Легенда-быль о Русском Капитане | страница 39
Так могла говорить только его Иришка.
Было много разлук и много писем, таких же умных и сердечных, как эта случайно встреченная им на самом пороге войны юная студенточка, ставшая его женою.
Сын учился ходить в ту самую пору, кода его отец, как и миллионы других отцов, учился воевать.
Год разлуки с женой, военный год от лета до лета. Иришка писала часто, он нетерпеливо раскрывал залепленные штампами военной цензуры треугольнички желанных писем; один раз получил в конверте фотографию: Иришкины честные и строгие глаза спрашивали: «Как ты там без меня?» Юрка смотрел на отца беззаботно и беспомощно, свернувшись маленьким комочком на коленях у матери… Глаза жены не отвели его от той, другой женщины. Лена ушла с его пути сама…

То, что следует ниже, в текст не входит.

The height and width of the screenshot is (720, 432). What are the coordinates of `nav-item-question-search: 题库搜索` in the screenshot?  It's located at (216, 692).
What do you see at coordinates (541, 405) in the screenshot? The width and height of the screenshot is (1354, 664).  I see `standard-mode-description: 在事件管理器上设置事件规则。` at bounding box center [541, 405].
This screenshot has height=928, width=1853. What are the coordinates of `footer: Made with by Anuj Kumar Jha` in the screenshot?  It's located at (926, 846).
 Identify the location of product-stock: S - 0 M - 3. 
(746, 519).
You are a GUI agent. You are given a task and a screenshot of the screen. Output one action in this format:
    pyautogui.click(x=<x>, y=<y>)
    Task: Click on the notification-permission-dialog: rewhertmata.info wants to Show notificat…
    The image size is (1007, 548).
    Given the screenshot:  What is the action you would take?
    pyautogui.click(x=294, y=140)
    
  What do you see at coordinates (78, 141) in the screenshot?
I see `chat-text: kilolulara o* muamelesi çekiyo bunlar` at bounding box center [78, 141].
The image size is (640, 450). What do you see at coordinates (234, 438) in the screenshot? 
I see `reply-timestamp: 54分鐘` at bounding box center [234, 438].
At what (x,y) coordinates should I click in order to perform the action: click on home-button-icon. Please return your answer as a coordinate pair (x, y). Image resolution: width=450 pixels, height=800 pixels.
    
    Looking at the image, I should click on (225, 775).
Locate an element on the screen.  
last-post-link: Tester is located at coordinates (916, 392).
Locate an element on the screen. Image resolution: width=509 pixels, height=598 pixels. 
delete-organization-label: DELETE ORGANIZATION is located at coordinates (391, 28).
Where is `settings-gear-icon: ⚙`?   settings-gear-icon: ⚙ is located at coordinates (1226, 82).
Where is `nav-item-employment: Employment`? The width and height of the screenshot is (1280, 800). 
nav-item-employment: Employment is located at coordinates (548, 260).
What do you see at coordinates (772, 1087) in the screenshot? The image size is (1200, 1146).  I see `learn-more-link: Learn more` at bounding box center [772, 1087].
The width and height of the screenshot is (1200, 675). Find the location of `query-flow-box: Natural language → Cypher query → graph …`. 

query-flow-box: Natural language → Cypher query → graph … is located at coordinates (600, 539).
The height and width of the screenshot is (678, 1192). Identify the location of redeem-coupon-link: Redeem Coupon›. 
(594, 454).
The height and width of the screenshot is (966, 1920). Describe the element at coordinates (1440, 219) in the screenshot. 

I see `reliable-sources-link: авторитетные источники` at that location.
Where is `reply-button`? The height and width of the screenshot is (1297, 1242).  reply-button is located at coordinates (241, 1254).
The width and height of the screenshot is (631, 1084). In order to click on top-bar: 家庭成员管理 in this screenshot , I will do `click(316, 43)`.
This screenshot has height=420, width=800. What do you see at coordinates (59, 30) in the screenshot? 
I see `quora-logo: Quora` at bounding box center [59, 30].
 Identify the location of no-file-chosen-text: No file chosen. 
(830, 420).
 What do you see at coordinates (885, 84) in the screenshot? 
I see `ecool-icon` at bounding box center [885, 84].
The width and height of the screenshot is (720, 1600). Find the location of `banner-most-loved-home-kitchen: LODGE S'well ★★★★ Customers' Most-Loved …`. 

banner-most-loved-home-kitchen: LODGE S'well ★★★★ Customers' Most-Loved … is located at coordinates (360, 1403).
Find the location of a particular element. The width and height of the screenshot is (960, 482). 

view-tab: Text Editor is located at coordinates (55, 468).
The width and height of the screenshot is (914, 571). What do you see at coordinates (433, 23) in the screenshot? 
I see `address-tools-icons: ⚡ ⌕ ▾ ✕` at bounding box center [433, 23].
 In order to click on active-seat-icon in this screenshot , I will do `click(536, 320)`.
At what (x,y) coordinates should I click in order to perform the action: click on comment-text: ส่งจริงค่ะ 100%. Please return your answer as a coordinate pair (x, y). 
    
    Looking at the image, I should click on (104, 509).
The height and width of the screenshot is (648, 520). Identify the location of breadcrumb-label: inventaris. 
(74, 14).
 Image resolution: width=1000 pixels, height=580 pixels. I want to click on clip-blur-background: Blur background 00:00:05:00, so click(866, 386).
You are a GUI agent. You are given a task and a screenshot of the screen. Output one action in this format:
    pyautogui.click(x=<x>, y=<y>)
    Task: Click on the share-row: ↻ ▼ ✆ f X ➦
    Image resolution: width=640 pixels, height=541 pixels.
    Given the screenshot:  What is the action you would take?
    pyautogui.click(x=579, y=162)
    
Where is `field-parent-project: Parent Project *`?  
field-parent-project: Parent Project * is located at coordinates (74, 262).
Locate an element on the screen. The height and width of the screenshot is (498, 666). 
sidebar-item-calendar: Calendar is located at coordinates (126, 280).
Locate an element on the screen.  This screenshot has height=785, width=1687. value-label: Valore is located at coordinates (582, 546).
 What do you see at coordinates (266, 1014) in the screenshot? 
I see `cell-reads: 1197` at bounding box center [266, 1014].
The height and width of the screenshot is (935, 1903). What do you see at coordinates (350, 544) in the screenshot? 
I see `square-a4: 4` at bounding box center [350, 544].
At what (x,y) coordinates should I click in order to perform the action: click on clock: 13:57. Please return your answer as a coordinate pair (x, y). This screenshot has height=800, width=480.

Как язык его повернулся говорить ей стершиеся, банальные слова о войне, что завтра их всех могут убить и ничего не останется?.. Все это, сказанное другими людьми в другой обстановке, да и ему самому потом, показалось пошлым и глупым. Тогда же, душной ночью, полной одуряюще острого запаха цветов, озаренной отблесками недальних пожаров, — напряженной предбоевой военной ночью, — все эти слова казались верными и такими необходимыми для их сближения. Зачем это все было? Как он смел тогда поступать так, как поступил? Словно в сердце своем отодвинул в сторону Иришку и привлек ту одинокую горькую женщину. Ведь для того чтобы он снова почувствовал себя не скотом, а человеком, умеющим владеть собой, нужно было услышать тихие Ленины слова — они ударили тогда в самое сердце неизбывной печалью и горечью осуждения:
— Как так можно?.. Как можно пользоваться горем и одиночеством женщины?.. — Однако, говоря так, она не отпускала его, тогда он сам отшатнулся от нее и, уходя, услышал тихий плач.
…Все эти обрывочные мучительные думы о жене, о себе, о той полузнакомой женщине копили в Николае все больше презрения и даже ненависти к самому себе, и однажды он даже подумал, что плен — это воздаяние за его увлечение.
— Ну, ничего, — решил он, — теперь уж недолго. Отсюда не убежишь, остается одно — подороже продать жизнь перед дорогой в крематорий…
Почти наверняка Николай Ермаков поступил бы именно так, если бы не его товарищи по неволе.
В этом лагере была, как и в подавляющем большинстве фашистских лагерей, своя небольшая, но сплоченная подпольная организация, в которую входили, кроме русских военнопленных, немецкие, чешские, югославские коммунисты, несколько французских социалистов и немецких социал-демократов и даже один католический священник.